Data Science and Agile (Frameworks for effectiveness)

This is the second post in a 2-part sharing on Data Science and Agile. In the last post, we discussed about the aspects of Agile that work, and don’t work, in the data science process. You can find the previous post here.

A quick recap of what works well

Periodic planning and prioritization: This ensures that sprints and tasks are aligned with organisational needs, allows stakeholders to contribute their perspectives and expertise, and enable quick iterations and feedback

Clearly defined tasks with timelines: This helps keep the data science team productive and on track, and being able to deliver on the given timelines — the market moves fast and doesn’t wait.

Retrospectives and demos: Retrospectives help the team to improve with each sprint, and provide feedback and insight into pain points that should be improved on. Demos help the team to learn and get feedback from one another. If stakeholders are involved, demos also provide a view into what the data science team is working on.

What about aspects that don’t work well? And how can we get around them?

Difficulty with estimations: Data science problems tend to be more ill-defined, with a larger search space for solutions. Thus, estimations tend to be tricker with a larger variance in error. One way around this is to have budgets for story-points / man days, and to time-box the experiments.

Rapidly changing scope and requirements: The rapidly evolving business environment may bring with it constantly changing organizational priorities. To mitigate this, have periodic prioritisations with stakeholders to ensure alignment. This also helps stakeholders better understand the overhead cost of frequent context switching.

Expectations for engineering-like deliverables after each sprint: Project managers and senior executives with an engineering background might expect working software with each sprint. This may require some engagement and education to bring about mindset change. While the outcome from each sprint may not be working code, they are also valuable (e.g., experimental results, research findings, learnings, next steps).

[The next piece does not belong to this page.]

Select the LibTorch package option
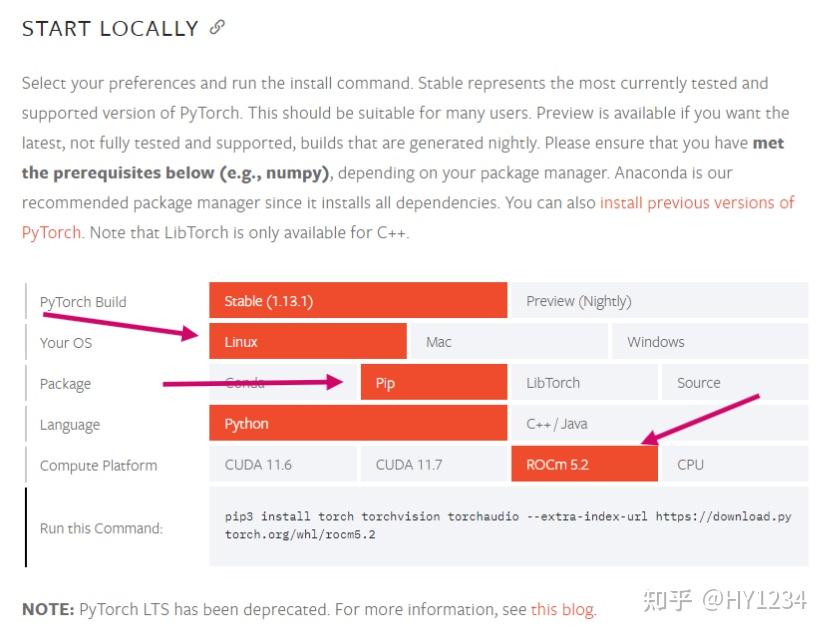The image size is (827, 633). (584, 383)
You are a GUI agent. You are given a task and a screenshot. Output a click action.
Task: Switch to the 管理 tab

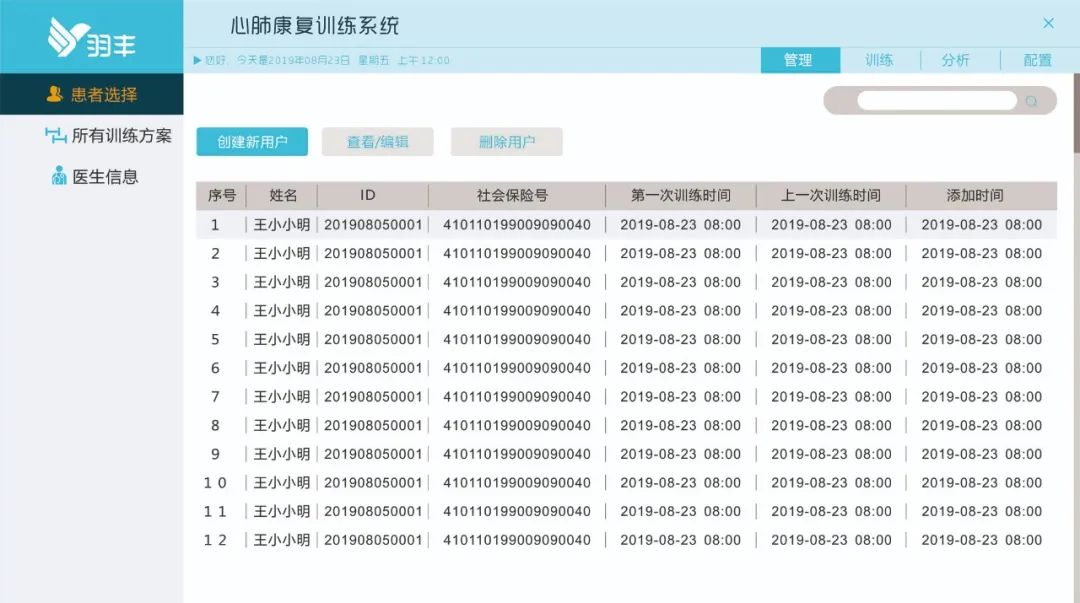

Being too disciplined with timelines: A happy problem is being too efficient and aligned with business priorities. Nonetheless, a data science team should be working on innovation. To take a leaf out of Google’s book, a team can build in 20% innovation time. Innovation is essential for 10x improvements.

How to adapt Agile for Data Science

In light of the points discussed above, how can we more effectively apply agile/scrum to data science?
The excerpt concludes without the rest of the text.